After processing all the carefully labeled images from the public and integrating them into their model, the authors released their code to the full dataset. How did that happen ? In the end, the algorithm achieved 73.6% accuracy (meaning 73.6% of its identifications were correct) and 58.2% recall (meaning it managed to retrieve 58 .2% of all asteroids found by volunteers). Although this may seem slightly below average, it was more than enough to make new scientific discoveries.

By combining the tracks found by the volunteers and those found by the model, the authors assembled a stack of 2,487 possible asteroid arcs. They then manually reviewed each of these candidates, and after removing duplicates and accounting for false positives caused by cosmic rays, gravitational lenses, or Earth satellites, they narrowed the list down to 1,701 reliable asteroid detections. .

Figure 2: The distribution of apparent magnitude, or perceived brightness, of asteroids found in Hubble images. In blue, objects the authors could trace back to previously recorded asteroids, while in orange, the authors’ candidate new discoveries. Note that their new asteroids are consistently fainter than previous findings due to challenges in detecting fainter bodies on Earth’s surface. Source: Figure 9a in the article.

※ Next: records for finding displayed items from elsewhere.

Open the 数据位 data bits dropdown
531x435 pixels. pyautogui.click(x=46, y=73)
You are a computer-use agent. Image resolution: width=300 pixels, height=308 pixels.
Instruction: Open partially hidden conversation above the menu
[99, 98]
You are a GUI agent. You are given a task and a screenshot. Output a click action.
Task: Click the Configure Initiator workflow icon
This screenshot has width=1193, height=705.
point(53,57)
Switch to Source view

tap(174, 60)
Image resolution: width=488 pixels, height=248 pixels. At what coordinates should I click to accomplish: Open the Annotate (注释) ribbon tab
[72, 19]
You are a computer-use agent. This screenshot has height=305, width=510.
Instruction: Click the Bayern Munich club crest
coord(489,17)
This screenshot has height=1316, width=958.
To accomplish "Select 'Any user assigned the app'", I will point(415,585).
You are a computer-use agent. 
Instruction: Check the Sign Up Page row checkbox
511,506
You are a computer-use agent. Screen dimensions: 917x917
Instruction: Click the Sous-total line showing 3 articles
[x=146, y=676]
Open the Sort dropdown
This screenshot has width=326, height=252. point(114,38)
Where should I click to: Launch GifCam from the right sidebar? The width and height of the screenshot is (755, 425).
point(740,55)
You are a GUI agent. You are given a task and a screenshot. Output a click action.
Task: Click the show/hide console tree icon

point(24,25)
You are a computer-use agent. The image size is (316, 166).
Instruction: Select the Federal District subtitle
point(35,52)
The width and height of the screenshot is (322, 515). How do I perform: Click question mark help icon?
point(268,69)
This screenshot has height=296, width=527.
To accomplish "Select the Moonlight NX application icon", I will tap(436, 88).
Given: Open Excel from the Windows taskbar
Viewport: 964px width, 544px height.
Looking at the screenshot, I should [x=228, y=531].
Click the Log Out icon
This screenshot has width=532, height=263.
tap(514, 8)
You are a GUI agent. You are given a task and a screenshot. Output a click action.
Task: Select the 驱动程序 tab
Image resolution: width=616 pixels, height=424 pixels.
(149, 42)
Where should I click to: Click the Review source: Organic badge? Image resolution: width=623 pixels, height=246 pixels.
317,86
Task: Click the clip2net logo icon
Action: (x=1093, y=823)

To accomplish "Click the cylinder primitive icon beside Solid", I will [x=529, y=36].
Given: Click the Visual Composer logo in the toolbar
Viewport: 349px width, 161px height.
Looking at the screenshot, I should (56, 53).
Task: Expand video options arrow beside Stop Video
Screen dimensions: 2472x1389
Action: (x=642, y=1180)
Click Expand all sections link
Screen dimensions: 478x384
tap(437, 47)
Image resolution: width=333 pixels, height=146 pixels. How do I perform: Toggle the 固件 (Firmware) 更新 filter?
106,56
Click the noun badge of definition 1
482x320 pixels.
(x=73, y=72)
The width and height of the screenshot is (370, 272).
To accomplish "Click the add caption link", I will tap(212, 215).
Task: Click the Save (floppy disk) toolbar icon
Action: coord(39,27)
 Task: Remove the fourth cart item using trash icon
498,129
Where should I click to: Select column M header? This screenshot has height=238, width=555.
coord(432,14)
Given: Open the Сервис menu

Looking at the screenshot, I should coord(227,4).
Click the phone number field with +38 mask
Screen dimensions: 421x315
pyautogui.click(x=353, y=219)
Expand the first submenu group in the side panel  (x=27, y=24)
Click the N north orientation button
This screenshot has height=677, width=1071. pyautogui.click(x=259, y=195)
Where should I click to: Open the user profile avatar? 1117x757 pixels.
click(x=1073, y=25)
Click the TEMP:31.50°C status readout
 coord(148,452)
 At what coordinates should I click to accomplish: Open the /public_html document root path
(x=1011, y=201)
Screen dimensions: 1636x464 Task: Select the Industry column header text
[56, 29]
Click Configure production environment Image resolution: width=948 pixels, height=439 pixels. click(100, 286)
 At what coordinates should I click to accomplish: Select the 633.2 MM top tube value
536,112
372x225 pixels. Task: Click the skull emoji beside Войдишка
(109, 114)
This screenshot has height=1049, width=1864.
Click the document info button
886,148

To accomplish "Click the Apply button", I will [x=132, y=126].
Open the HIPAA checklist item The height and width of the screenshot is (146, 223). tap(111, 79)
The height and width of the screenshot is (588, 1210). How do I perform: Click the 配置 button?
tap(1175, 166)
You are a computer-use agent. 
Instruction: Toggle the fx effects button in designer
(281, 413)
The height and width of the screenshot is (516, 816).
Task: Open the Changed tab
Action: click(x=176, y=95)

After checking whether any of these contrails could be attributed to any of the more than 1.2 million known asteroids, the authors concluded that 670 of the contrails corresponded to previously discovered sources and that the remaining 1,031 were caused by asteroids never seen before. They also found that these newly discovered asteroids were consistently fainter than known bodies, which they expected: the brighter an asteroid, the more likely it has already been detected by a ground-based survey. . This general swoon also hinted that many of their new discoveries are exactly the type of small asteroid that we have struggled to count in other surveys.

The authors are also beginning to explore other properties of their sample of new asteroids, including their spatial distribution and variability in brightness. While they ignore the biases of Hubble’s preferential pointing and leave much of this deeper analysis for future work, their presentation of this new sample and demonstration of the power of merging citizen science and machine learning is an exciting step forward in the small business of asteroid accounting. The more confidently we can count small asteroids, the closer we can get to understanding the ancient history of our solar system: now, if more drift into our view, we’ll be ready for them.

Astrobite edited by Ryan Golant

Featured image credit: ESA/Hubble & NASA, M. Thévenot (@AstroMelina); DC BY 4.0

About Ben Cassese

I am a second year Ph.D. in astronomy. student at Columbia University working on simulated observations of exomoons. Before joining the Cool Worlds Lab, I studied planetary science and history at Caltech, and before that I grew up in Rhode Island. In my free time, I like to hike, put too much effort into making coffee, and dream of adopting a dog from my New York apartment.